K53729441 : MySQL vulnerability CVE-2016-2047

Security Advisory Description

The ssl_verify_server_cert function in sql-common/client.c in MariaDB before 5.5.47, 10.0.x before 10.0.23, and 10.1.x before 10.1.10; Oracle MySQL 5.5.48 and earlier, 5.6.29 and earlier, and 5.7.11 and earlier; and Percona Server do not properly verify that the server hostname matches a domain name in the subject’s Common Name (CN) or subjectAltName field of the X.509 certificate, which allows man-in-the-middle attackers to spoof SSL servers via a “/CN=” string in a field in a certificate, as demonstrated by “/OU=/CN=bar.com/CN=foo.com.” (CVE-2016-2047)
Impact
In a standard, recommended configuration, the BIG-IP system is not vulnerable because the system does not use the affected functionality.
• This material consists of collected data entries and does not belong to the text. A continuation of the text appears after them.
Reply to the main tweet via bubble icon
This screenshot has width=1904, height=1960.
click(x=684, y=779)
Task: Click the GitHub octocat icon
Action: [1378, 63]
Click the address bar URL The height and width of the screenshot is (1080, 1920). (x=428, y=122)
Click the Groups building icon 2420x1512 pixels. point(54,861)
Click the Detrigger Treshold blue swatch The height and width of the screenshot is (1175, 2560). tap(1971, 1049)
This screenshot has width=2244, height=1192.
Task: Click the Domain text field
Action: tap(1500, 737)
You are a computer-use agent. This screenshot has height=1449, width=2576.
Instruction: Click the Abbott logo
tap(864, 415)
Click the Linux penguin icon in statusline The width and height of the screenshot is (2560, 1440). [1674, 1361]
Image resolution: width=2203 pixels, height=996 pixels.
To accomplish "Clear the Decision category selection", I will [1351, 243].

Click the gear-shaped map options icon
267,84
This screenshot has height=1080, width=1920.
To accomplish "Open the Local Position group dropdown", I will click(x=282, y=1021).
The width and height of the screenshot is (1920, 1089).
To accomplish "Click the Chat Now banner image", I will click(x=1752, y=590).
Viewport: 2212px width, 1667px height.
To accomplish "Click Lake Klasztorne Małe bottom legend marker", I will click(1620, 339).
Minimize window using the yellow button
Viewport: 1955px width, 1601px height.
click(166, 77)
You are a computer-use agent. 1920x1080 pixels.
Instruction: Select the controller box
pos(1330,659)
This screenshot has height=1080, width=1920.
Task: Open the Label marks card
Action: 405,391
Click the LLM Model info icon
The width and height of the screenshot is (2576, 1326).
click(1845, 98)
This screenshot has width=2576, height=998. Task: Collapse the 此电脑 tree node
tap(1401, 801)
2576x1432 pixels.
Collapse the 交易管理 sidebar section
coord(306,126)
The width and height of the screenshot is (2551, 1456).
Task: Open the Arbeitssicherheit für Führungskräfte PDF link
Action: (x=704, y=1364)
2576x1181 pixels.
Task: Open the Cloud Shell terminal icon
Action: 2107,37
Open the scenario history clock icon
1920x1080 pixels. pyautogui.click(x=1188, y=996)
MySQL monitors do not support the validation of x509 certificates and are not subject to this vulnerability. However, it is possible that a customer can write a custom Extended Application Verification (EAV) monitor using the MySQL client, which would be vulnerable to this issue. An attack against this vulnerability is considered a low risk, low value target with high complexity to exploit. The scenario where this attack would be possible requires an attacker with a network man-in-the-middle position, which increases the complexity of the attack. For a monitor, this position would typically be somewhere between the BIG-IP egress point and a backend server.